Since I reported to the Security Council on 27 January, UNMOVIC has had two further weeks of
operational and analytical work in New York and active inspections in Iraq. This brings the total period of inspections so far to 11 weeks. Since then, we have also listened on 5 February to the presentation to the Council by the US Secretary of State and the discussion that followed. Lastly, Dr. ElBaradei and I have held another round of talks in Baghdad with our counterparts and with Vice President Ramadan on 8 and 9 February.
Let me begin today's briefing with a short account of the work being performed by UNMOVIC in Iraq.
We have continued to build up our capabilities. The regional office in Mosul is now fully operational at its temporary headquarters. Plans for a regional office at Basra are being developed. Our Hercules L-100 aircraft continues to operate routine flights between Baghdad and Larnaca.

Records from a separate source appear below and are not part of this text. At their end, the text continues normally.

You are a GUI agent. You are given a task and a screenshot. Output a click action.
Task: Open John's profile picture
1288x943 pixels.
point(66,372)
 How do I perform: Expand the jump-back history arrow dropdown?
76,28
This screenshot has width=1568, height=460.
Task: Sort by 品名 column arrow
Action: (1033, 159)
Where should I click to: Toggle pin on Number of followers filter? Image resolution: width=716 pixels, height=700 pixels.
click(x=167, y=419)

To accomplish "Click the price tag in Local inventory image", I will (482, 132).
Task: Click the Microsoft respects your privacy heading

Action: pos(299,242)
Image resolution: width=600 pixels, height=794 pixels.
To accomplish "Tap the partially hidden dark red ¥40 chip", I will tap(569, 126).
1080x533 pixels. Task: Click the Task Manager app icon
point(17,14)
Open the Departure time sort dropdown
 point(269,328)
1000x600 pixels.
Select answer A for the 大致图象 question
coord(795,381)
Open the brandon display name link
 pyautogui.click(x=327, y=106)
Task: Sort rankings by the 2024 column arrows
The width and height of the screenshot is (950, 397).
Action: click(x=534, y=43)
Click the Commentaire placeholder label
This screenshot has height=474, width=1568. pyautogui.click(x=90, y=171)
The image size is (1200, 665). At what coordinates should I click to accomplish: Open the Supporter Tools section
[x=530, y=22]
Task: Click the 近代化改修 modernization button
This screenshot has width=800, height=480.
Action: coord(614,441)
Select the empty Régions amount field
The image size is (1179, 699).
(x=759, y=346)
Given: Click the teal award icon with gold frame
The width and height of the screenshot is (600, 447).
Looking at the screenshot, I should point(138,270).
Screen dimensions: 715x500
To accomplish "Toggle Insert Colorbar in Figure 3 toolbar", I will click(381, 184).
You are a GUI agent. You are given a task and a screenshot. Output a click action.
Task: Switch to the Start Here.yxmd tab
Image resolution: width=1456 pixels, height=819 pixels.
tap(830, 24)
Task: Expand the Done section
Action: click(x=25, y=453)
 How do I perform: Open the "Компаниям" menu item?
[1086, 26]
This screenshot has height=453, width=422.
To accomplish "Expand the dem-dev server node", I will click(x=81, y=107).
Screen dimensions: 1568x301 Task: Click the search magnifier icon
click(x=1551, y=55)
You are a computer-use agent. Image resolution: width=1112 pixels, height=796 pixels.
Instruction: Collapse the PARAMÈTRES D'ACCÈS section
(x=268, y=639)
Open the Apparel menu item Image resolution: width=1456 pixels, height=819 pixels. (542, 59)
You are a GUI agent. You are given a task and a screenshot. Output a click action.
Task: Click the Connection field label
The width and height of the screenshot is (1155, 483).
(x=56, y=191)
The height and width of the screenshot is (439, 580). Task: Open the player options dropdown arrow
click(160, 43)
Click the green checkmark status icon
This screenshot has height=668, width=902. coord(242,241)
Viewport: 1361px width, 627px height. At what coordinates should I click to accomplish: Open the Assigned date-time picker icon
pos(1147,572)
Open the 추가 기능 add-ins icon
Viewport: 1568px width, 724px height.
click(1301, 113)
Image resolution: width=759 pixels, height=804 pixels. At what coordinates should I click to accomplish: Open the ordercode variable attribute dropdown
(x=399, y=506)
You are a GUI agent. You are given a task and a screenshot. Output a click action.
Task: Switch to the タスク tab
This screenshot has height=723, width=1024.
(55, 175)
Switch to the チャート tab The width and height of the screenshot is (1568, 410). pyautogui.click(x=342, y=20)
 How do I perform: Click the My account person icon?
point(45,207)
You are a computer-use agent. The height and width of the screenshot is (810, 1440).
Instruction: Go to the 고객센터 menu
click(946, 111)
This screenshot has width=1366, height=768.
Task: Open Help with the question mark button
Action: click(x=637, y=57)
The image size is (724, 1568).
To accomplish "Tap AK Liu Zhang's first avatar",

The eight helicopters are fully operational. With the resolution of the problems raised by Iraq for the transportation of minders into the no-fly zones, our mobility in these zones has improved. We expect to increase utilization of the helicopters. The number of Iraqi minders during inspections had often reached a ratio as high as five per inspector. During the talks in January in Baghdad, the Iraqi side agreed to keep the ratio to about one to one. The situation has improved.
Since we arrived in Iraq, we have conducted more than 400 inspections covering more than 300 sites. All inspections were performed without notice, and access was almost always provided promptly. In no case have we seen convincing evidence that the Iraqi side knew in advance that the inspectors were coming.
The inspections have taken place throughout Iraq at industrial sites, ammunition depots, research centres, universities, presidential sites, mobile laboratories, private houses, missile production facilities, military camps and agricultural sites. At all sites which had been inspected before 1998, re-baselining activities were performed. This included the identification of the function and contents of each building, new or old, at a site.
It also included verification of previously tagged equipment, application of seals and tags, taking samples and discussions with the site personnel regarding past and present activities. At certain sites, ground-penetrating radar was used to look for underground structures or buried equipment.
Through the inspections conducted so far, we have obtained a good knowledge of the industrial and scientific landscape of Iraq, as well as of its missile capability but, as before, we do not know every cave and corner. Inspections are effectively helping to bridge the gap in knowledge that arose due to the absence of inspections between December 1998 and November 2002.
More than 200 chemical and more than 100 biological samples have been collected at different sites. Three-quarters of these have been screened using our own analytical laboratory capabilities at the Baghdad Centre (BOMVIC). The results to date have been consistent with Iraq's declarations.
We have now commenced the process of destroying approximately 50 litres of mustard gas declared by Iraq that was being kept under UNMOVIC seal at the Muthanna site. One-third of the quantity has already been destroyed. The laboratory quantity of thiodiglycol, a mustard gas precursor, which we found at another site, has also been destroyed.
The total number of staff in Iraq now exceeds 250 from 60 countries. This includes about 100 UNMOVIC inspectors, 15 IAEA inspectors, 50 aircrew, and 65 support staff. Mr. President,
In my 27 January update to the Council, I said that it seemed from our experience that Iraq had decided in principle to provide cooperation on process, most importantly prompt access to all sites and assistance to UNMOVIC in the establishment of the necessary infrastructure. This impression remains, and we note that access to sites has so far been without problems, including those that had never been declared or inspected, as well as to Presidential sites and private residences.
In my last updating, I also said that a decision to cooperate on substance was indispensable in order to bring, through inspection, the disarmament task to completion and to set the monitoring system on a firm course. Such cooperation, as I have noted, requires more than the opening of doors. In the words of resolution 1441 (2002) - it requires immediate, unconditional and active efforts by Iraq to resolve existing questions of disarmament - either by presenting remaining proscribed items and programmes for elimination or by presenting convincing evidence that they have been eliminated. In the current situation, one would expect Iraq to be eager to comply.
While we were in Baghdad, we met a delegation from the Government of South Africa. It was there to explain how South Africa gained the confidence of the world in its dismantling of the nuclear weapons programme, by a wholehearted cooperation over two years with IAEA inspectors. I have just learned that Iraq has accepted an offer by South Africa to send a group of experts for further talks.